Figure 6. Copper exposure activates cdk5 via increased generation of p25

(A) Cdk5 and GSK-3β activation states were determined by immunoblotting of cdk5, p35/p25, phospho-GSK-3β (at serine 9), and total GSK-3β in 3-month and 9-month copper-exposed group and control group (n=10 per group). (B) Densitometric analysis of p25 fragment is shown in the graph (mean ± S.E.M., **p<0.01 compared to age-matched control). A significant increase in the formation of p25 is detected in 9-month copper-exposed mice. (C) Brain calpain activity of 9-month copper-exposed mice is measured using a specific fluorogenic substrate. The calpain activity is expressed as relative fluorescent unit (R.F.U.), and the graph represents mean ± S.E.M. of control (n=4) and copper-exposed mice (n=6).

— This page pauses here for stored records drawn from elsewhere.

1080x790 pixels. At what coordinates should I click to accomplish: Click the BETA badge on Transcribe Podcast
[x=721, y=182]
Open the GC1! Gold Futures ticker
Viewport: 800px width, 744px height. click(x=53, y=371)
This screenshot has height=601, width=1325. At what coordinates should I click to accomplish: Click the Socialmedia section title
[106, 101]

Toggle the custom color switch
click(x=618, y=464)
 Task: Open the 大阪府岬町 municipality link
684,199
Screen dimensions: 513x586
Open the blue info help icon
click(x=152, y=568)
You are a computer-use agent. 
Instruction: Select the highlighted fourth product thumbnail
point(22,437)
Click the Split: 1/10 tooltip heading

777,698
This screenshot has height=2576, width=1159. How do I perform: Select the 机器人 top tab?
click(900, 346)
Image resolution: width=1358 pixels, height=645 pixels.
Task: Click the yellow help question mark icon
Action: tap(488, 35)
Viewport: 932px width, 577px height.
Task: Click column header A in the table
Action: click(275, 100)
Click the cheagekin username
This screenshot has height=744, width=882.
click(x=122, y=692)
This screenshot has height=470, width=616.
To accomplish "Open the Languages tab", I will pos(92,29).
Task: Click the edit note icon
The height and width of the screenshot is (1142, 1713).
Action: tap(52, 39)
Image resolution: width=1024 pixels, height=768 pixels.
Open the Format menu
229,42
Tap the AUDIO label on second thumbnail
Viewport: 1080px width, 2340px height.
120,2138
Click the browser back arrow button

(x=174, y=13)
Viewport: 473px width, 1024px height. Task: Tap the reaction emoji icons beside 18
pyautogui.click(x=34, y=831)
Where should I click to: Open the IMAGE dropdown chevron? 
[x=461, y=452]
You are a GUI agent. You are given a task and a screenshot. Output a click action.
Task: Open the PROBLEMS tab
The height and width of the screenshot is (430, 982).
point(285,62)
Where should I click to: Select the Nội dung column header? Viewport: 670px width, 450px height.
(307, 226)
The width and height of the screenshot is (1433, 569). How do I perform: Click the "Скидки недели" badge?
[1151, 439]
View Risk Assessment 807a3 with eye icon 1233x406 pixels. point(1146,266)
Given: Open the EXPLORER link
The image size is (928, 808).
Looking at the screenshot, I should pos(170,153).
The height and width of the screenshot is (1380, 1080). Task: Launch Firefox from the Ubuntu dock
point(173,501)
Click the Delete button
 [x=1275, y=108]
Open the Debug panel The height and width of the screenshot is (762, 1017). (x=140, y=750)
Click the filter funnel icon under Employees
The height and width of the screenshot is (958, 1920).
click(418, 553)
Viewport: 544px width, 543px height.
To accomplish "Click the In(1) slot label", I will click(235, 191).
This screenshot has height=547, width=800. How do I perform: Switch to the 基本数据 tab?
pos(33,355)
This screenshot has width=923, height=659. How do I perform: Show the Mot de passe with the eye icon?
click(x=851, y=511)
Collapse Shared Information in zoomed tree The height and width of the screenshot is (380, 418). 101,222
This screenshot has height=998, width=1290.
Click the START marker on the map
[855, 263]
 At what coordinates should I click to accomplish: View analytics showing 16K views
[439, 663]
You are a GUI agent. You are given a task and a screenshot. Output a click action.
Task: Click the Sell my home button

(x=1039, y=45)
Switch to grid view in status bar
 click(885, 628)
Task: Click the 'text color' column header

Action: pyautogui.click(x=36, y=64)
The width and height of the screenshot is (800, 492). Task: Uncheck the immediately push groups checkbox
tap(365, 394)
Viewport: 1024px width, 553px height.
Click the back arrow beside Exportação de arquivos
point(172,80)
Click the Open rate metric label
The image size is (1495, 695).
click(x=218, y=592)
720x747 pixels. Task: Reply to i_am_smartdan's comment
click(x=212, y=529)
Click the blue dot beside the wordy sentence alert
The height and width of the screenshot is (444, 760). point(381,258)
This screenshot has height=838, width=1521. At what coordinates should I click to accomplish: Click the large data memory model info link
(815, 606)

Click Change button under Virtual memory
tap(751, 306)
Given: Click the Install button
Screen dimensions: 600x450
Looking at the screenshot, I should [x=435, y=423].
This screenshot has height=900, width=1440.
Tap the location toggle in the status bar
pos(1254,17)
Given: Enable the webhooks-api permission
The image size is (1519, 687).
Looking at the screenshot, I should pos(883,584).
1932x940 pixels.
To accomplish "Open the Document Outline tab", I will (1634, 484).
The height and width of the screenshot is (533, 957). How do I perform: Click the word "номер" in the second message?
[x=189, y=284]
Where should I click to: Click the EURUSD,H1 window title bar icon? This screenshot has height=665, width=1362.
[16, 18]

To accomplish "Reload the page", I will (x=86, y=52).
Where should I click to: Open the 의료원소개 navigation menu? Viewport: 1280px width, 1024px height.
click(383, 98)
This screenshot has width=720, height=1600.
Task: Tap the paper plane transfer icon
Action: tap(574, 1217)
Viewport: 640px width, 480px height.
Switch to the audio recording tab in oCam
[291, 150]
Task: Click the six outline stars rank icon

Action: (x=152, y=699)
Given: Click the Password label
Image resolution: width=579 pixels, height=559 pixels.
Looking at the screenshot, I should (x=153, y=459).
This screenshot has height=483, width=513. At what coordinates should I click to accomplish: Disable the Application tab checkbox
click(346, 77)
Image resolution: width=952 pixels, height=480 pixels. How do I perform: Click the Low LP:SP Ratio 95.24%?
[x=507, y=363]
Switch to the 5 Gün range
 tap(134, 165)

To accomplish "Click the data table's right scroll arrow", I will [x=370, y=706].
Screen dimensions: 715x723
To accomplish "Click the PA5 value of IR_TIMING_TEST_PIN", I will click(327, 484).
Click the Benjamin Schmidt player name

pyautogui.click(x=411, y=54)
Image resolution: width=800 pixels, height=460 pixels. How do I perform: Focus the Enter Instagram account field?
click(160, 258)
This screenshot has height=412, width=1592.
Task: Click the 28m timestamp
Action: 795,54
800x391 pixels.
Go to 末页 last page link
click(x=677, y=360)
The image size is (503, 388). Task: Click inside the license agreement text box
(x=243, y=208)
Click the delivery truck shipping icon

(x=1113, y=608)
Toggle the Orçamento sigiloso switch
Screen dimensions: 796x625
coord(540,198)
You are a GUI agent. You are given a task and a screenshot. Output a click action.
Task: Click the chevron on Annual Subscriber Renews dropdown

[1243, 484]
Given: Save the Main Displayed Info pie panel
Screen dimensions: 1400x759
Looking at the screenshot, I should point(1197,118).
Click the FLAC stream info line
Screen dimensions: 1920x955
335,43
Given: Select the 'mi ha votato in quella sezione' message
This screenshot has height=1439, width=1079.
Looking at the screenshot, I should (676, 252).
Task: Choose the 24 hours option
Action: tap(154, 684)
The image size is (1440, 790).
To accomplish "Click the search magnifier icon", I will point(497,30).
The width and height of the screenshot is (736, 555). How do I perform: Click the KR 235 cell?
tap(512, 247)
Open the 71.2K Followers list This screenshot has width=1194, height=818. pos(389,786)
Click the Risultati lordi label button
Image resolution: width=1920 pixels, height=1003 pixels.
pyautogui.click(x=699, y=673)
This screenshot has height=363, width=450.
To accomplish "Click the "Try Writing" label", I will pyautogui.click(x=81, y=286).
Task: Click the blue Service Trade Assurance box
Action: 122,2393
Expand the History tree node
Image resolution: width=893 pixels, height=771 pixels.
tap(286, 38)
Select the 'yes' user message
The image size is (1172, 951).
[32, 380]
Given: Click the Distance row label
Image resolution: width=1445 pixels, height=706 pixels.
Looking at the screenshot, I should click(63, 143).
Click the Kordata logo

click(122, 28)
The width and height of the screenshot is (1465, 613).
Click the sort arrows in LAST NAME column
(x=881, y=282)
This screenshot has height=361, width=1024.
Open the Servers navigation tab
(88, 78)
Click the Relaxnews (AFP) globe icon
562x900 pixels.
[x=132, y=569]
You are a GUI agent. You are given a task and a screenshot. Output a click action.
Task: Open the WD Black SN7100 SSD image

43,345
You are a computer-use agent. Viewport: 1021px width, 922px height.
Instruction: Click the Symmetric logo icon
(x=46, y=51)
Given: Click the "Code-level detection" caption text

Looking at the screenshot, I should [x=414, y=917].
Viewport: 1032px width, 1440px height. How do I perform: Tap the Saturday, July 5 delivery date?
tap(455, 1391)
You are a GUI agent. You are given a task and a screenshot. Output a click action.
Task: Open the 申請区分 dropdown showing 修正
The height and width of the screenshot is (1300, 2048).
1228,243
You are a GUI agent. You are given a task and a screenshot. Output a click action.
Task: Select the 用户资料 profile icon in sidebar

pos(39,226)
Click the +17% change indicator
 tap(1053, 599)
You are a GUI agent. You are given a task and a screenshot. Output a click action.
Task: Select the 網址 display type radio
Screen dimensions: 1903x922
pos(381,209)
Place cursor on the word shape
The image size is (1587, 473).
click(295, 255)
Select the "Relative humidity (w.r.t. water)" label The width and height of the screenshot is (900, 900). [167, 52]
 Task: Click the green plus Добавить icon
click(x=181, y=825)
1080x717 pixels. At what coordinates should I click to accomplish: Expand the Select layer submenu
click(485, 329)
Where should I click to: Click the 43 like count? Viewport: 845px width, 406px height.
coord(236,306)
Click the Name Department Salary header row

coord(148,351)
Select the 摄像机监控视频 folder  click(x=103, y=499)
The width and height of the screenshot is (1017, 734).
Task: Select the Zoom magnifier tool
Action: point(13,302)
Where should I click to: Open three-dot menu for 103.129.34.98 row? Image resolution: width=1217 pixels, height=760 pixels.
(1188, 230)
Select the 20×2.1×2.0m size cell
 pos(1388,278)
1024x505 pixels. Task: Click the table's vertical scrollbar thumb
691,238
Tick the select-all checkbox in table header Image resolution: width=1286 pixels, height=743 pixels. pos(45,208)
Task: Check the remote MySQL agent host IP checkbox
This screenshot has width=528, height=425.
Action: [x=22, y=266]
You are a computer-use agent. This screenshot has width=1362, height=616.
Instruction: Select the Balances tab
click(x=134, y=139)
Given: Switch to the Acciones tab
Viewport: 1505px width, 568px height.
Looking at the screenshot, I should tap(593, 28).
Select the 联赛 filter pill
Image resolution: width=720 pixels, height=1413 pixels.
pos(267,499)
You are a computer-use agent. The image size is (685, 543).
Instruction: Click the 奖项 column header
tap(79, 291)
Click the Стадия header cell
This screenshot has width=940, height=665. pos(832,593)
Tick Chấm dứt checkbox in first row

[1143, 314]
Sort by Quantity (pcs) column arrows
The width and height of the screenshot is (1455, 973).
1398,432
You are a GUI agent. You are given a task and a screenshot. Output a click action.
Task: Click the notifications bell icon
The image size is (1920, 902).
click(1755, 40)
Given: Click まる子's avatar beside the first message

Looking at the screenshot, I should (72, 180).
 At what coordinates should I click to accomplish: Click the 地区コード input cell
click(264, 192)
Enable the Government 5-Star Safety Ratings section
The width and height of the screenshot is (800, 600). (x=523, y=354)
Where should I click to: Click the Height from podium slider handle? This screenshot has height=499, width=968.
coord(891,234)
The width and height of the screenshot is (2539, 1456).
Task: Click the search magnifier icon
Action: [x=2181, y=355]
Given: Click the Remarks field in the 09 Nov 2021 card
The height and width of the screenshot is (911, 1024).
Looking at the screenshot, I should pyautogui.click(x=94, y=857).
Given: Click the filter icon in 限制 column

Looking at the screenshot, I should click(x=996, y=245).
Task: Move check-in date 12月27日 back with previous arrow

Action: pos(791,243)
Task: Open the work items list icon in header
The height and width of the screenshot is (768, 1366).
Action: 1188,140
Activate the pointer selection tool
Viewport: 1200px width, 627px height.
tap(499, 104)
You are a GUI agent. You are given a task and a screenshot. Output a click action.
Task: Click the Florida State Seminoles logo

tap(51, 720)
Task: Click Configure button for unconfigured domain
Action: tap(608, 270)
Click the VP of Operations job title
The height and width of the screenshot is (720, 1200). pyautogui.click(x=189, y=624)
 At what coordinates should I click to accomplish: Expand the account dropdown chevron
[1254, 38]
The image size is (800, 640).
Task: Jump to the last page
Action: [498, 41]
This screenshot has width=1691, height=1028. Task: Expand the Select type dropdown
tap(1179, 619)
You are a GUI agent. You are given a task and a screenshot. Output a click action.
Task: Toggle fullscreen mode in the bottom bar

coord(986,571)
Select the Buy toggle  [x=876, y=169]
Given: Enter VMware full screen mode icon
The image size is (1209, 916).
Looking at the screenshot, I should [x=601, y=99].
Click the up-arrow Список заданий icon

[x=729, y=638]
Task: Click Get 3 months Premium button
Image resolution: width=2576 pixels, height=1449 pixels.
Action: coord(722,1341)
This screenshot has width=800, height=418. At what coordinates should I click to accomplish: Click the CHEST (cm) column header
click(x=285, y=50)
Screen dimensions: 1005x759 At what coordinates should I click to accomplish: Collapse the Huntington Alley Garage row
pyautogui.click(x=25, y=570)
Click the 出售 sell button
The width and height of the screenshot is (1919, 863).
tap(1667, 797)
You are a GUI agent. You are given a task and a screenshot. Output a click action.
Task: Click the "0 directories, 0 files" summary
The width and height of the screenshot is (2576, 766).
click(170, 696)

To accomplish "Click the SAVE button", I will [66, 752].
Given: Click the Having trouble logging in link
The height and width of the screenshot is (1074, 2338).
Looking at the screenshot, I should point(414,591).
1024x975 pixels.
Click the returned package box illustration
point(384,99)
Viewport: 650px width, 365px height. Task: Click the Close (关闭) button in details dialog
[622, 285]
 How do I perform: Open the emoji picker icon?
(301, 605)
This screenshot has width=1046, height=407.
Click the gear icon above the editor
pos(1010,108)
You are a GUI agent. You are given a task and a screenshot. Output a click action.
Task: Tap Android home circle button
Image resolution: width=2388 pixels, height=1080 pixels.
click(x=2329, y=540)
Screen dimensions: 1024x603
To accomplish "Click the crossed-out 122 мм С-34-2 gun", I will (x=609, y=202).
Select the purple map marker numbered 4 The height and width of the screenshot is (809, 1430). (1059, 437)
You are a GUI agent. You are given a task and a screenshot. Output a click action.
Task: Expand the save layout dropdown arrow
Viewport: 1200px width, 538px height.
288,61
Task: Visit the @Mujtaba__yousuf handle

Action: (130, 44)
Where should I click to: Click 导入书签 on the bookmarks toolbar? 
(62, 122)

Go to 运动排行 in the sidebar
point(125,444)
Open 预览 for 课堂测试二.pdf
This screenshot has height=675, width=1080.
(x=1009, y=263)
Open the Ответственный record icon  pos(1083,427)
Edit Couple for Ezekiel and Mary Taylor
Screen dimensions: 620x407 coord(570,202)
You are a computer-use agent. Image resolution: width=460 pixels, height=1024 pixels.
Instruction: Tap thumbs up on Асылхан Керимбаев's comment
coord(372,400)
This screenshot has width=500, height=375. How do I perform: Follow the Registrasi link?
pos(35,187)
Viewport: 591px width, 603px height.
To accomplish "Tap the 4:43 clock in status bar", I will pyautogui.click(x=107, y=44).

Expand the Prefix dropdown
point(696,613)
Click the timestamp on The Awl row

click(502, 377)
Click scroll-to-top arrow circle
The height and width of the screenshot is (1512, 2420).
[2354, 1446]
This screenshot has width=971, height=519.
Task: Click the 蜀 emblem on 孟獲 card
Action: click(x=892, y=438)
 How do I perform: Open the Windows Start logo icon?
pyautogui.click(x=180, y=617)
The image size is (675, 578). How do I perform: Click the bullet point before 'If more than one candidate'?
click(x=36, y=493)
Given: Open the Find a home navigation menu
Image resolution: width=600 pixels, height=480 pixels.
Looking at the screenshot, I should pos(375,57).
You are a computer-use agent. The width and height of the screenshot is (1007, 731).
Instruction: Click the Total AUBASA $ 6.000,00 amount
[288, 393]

Figure 7. Brain interaction of BACE1 or SOD1 with CCS is altered in chronic copper exposure

Steady-state levels of CCS and SOD1 were determined by immunoblotting (n=5–6 per group). The interaction of BACE1 or SOD1 with CCS was determined by immunoprecipitating CCS followed by immunoblotting with BACE1 or SOD1. Densitometric analysis showed a significance at *p<0.05 or **p<0.01 compared to agematched control group (n=5 per group).